BRIEF
For each record here, output an exact copy.
Start of DATA RECORDS
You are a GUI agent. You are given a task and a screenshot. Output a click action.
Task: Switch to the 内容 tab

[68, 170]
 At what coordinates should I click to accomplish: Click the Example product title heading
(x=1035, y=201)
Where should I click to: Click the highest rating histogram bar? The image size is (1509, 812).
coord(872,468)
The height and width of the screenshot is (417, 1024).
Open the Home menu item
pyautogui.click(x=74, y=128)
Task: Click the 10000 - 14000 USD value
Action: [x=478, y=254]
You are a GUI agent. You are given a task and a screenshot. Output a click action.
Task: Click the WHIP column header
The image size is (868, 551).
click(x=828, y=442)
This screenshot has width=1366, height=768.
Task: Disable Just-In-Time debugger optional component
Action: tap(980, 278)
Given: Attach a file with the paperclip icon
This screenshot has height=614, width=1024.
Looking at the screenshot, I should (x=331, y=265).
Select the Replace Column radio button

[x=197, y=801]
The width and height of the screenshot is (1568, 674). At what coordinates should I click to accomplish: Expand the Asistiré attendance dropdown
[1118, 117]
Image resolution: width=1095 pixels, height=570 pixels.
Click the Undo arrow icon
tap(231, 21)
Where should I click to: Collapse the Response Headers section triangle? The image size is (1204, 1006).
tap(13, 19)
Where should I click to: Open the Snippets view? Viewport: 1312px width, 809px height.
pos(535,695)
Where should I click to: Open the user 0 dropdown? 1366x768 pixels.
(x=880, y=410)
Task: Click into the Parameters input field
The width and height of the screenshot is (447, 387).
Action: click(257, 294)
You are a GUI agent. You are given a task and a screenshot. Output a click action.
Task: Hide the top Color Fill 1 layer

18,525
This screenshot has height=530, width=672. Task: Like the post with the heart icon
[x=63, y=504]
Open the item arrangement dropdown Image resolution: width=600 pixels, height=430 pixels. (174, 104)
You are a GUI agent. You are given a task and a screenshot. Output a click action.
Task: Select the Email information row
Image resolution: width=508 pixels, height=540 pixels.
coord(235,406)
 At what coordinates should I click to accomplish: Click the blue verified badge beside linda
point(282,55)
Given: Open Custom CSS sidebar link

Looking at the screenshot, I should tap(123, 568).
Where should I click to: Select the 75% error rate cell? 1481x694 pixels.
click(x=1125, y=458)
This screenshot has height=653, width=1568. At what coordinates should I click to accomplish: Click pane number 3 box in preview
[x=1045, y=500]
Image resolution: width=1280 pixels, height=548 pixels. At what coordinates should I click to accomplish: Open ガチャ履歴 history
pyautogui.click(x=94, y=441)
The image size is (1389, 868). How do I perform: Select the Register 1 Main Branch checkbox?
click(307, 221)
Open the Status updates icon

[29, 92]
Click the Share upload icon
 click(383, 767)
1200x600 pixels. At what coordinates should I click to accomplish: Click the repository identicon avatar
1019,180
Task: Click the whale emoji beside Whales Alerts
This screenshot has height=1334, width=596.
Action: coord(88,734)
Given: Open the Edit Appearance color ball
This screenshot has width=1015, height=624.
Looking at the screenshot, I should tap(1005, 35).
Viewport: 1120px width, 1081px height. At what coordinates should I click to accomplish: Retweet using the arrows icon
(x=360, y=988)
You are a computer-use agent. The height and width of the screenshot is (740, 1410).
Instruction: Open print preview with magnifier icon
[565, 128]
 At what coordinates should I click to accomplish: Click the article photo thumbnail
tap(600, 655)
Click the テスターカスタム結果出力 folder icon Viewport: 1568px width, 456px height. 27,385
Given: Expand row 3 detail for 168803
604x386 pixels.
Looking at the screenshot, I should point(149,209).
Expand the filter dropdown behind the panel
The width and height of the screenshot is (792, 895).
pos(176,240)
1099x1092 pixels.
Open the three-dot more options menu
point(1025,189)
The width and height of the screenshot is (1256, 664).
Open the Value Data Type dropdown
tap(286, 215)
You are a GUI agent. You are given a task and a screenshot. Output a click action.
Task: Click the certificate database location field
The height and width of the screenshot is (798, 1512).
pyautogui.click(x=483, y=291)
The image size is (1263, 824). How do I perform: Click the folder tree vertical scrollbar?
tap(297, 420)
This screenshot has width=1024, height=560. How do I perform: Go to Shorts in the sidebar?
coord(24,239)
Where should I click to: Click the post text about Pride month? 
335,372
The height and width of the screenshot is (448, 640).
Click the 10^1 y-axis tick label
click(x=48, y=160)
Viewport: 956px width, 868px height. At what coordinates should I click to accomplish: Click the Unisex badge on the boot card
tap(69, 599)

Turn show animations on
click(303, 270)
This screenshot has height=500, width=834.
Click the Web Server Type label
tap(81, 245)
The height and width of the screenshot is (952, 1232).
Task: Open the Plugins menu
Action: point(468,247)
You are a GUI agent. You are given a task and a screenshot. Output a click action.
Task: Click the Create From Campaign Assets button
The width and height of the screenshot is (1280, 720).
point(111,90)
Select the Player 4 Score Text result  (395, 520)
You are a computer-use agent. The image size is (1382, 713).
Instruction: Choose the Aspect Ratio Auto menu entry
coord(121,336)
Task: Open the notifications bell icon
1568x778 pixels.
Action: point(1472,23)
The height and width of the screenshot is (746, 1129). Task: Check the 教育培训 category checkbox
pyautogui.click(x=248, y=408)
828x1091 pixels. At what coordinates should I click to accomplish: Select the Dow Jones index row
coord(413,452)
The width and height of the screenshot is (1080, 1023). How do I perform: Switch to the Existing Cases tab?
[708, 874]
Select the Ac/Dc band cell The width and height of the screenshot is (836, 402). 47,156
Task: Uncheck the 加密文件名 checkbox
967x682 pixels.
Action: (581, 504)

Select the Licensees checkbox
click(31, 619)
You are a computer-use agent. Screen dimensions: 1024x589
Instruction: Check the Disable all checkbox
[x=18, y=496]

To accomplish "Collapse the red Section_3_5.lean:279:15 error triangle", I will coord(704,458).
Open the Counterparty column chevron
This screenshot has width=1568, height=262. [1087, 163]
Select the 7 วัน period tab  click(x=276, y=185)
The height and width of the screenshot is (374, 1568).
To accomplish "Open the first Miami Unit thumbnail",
End of DATA RECORDS
ANSWER SECTION
You are a GUI agent. You are given a task and a screenshot. Output a click action.
Task: Switch to the 内容 tab

[68, 170]
 At what coordinates should I click to accomplish: Click the Example product title heading
(x=1035, y=201)
Where should I click to: Click the highest rating histogram bar? The image size is (1509, 812).
coord(872,468)
The height and width of the screenshot is (417, 1024).
Open the Home menu item
pyautogui.click(x=74, y=128)
Task: Click the 10000 - 14000 USD value
Action: [x=478, y=254]
You are a GUI agent. You are given a task and a screenshot. Output a click action.
Task: Click the WHIP column header
The image size is (868, 551).
click(x=828, y=442)
This screenshot has width=1366, height=768.
Task: Disable Just-In-Time debugger optional component
Action: tap(980, 278)
Given: Attach a file with the paperclip icon
This screenshot has height=614, width=1024.
Looking at the screenshot, I should (x=331, y=265).
Select the Replace Column radio button

[x=197, y=801]
The width and height of the screenshot is (1568, 674). At what coordinates should I click to accomplish: Expand the Asistiré attendance dropdown
[1118, 117]
Image resolution: width=1095 pixels, height=570 pixels.
Click the Undo arrow icon
tap(231, 21)
Where should I click to: Collapse the Response Headers section triangle? The image size is (1204, 1006).
tap(13, 19)
Where should I click to: Open the Snippets view? Viewport: 1312px width, 809px height.
pos(535,695)
Where should I click to: Open the user 0 dropdown? 1366x768 pixels.
(x=880, y=410)
Task: Click into the Parameters input field
The width and height of the screenshot is (447, 387).
Action: click(257, 294)
You are a GUI agent. You are given a task and a screenshot. Output a click action.
Task: Hide the top Color Fill 1 layer

18,525
This screenshot has height=530, width=672. Task: Like the post with the heart icon
[x=63, y=504]
Open the item arrangement dropdown Image resolution: width=600 pixels, height=430 pixels. (174, 104)
You are a GUI agent. You are given a task and a screenshot. Output a click action.
Task: Select the Email information row
Image resolution: width=508 pixels, height=540 pixels.
coord(235,406)
 At what coordinates should I click to accomplish: Click the blue verified badge beside linda
point(282,55)
Given: Open Custom CSS sidebar link

Looking at the screenshot, I should tap(123, 568).
Where should I click to: Select the 75% error rate cell? 1481x694 pixels.
click(x=1125, y=458)
This screenshot has height=653, width=1568. At what coordinates should I click to accomplish: Click pane number 3 box in preview
[x=1045, y=500]
Image resolution: width=1280 pixels, height=548 pixels. At what coordinates should I click to accomplish: Open ガチャ履歴 history
pyautogui.click(x=94, y=441)
The image size is (1389, 868). How do I perform: Select the Register 1 Main Branch checkbox?
click(307, 221)
Open the Status updates icon

[29, 92]
Click the Share upload icon
 click(383, 767)
1200x600 pixels. At what coordinates should I click to accomplish: Click the repository identicon avatar
1019,180
Task: Click the whale emoji beside Whales Alerts
This screenshot has height=1334, width=596.
Action: coord(88,734)
Given: Open the Edit Appearance color ball
This screenshot has width=1015, height=624.
Looking at the screenshot, I should tap(1005, 35).
Viewport: 1120px width, 1081px height. At what coordinates should I click to accomplish: Retweet using the arrows icon
(x=360, y=988)
You are a computer-use agent. The height and width of the screenshot is (740, 1410).
Instruction: Open print preview with magnifier icon
[565, 128]
 At what coordinates should I click to accomplish: Click the article photo thumbnail
tap(600, 655)
Click the テスターカスタム結果出力 folder icon Viewport: 1568px width, 456px height. 27,385
Given: Expand row 3 detail for 168803
604x386 pixels.
Looking at the screenshot, I should point(149,209).
Expand the filter dropdown behind the panel
The width and height of the screenshot is (792, 895).
pos(176,240)
1099x1092 pixels.
Open the three-dot more options menu
point(1025,189)
The width and height of the screenshot is (1256, 664).
Open the Value Data Type dropdown
tap(286, 215)
You are a GUI agent. You are given a task and a screenshot. Output a click action.
Task: Click the certificate database location field
The height and width of the screenshot is (798, 1512).
pyautogui.click(x=483, y=291)
The image size is (1263, 824). How do I perform: Click the folder tree vertical scrollbar?
tap(297, 420)
This screenshot has width=1024, height=560. How do I perform: Go to Shorts in the sidebar?
coord(24,239)
Where should I click to: Click the post text about Pride month? 
335,372
The height and width of the screenshot is (448, 640).
Click the 10^1 y-axis tick label
click(x=48, y=160)
Viewport: 956px width, 868px height. At what coordinates should I click to accomplish: Click the Unisex badge on the boot card
tap(69, 599)

Turn show animations on
click(303, 270)
This screenshot has height=500, width=834.
Click the Web Server Type label
tap(81, 245)
The height and width of the screenshot is (952, 1232).
Task: Open the Plugins menu
Action: point(468,247)
You are a GUI agent. You are given a task and a screenshot. Output a click action.
Task: Click the Create From Campaign Assets button
The width and height of the screenshot is (1280, 720).
point(111,90)
Select the Player 4 Score Text result  (395, 520)
You are a computer-use agent. The image size is (1382, 713).
Instruction: Choose the Aspect Ratio Auto menu entry
coord(121,336)
Task: Open the notifications bell icon
1568x778 pixels.
Action: point(1472,23)
The height and width of the screenshot is (746, 1129). Task: Check the 教育培训 category checkbox
pyautogui.click(x=248, y=408)
828x1091 pixels. At what coordinates should I click to accomplish: Select the Dow Jones index row
coord(413,452)
The width and height of the screenshot is (1080, 1023). How do I perform: Switch to the Existing Cases tab?
[708, 874]
Select the Ac/Dc band cell The width and height of the screenshot is (836, 402). 47,156
Task: Uncheck the 加密文件名 checkbox
967x682 pixels.
Action: (581, 504)

Select the Licensees checkbox
click(31, 619)
You are a computer-use agent. Screen dimensions: 1024x589
Instruction: Check the Disable all checkbox
[x=18, y=496]

To accomplish "Collapse the red Section_3_5.lean:279:15 error triangle", I will coord(704,458).
Open the Counterparty column chevron
This screenshot has width=1568, height=262. [1087, 163]
Select the 7 วัน period tab  click(x=276, y=185)
The height and width of the screenshot is (374, 1568).
To accomplish "Open the first Miami Unit thumbnail",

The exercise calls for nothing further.